Tailoring the Molecular Planarity of Perylene Diimide‐Based Third Component toward Efficient Ternary Organic Solar Cells

Abstract Incorporating a third component into binary organic solar cells (b‐OSCs) has provided a potential platform to boost power conversion efficiency (PCEs). However, gaining control over the non‐equilibrium blend morphology via the molecular design of the perylene diimide (PDI)‐based third component toward efficient ternary organic solar cells (t‐OSCs) still remains challenging. Herein, two novel PDI derivatives are developed with tailored molecular planarity, namely ufBTz‐2PDI and fBTz‐2PDI, as the third component for t‐OSCs. Notably, after performing a cyclization reaction, the twisted ufBTz‐2PDI with an amorphous character transferred to the highly planar fBTz‐2PDI followed by a semi‐crystalline character. When incorporating the semi‐crystalline fBTz‐2PDI into the D18:L8‐BO system, the resultant t‐OSC achieved an impressive PCE of 18.56%, surpassing the 17.88% attained in b‐OSCs.
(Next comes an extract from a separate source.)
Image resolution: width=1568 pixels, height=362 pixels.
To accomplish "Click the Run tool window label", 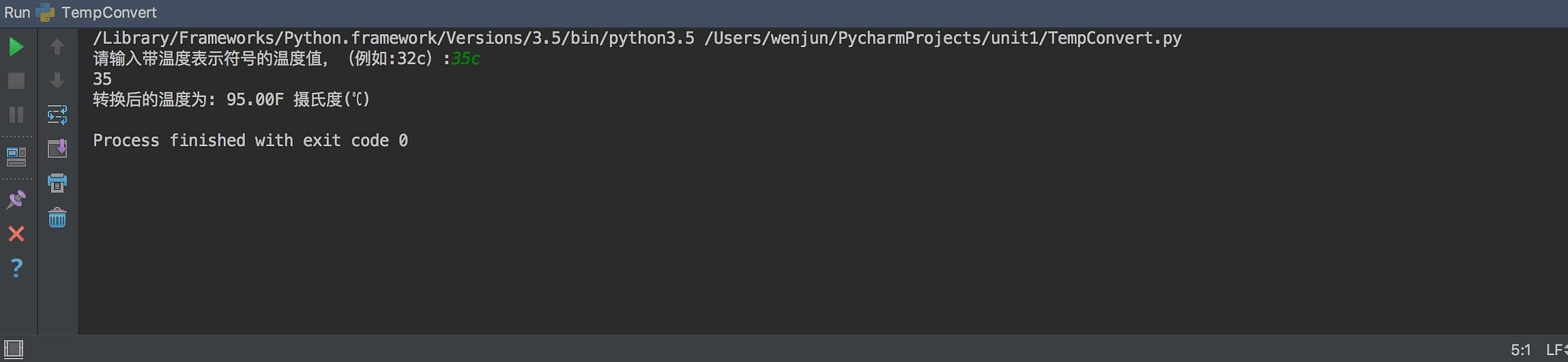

In comparison, the addition of amorphous ufBTz‐2PDI into the binary system facilitates additional charge trap sites and results in a deteriorative PCE of 14.37%. Additionally, The third component fBTz‐2PDI possesses a good generality in optimizing the PCEs of several b‐OSCs systems are demonstrated. The results not only provided a novel A‐DA'D‐A motif for further designing efficient third component but also demonstrated the crucial role of modulated crystallinity of the PDI‐based third component in optimizing PCEs of t‐OSCs.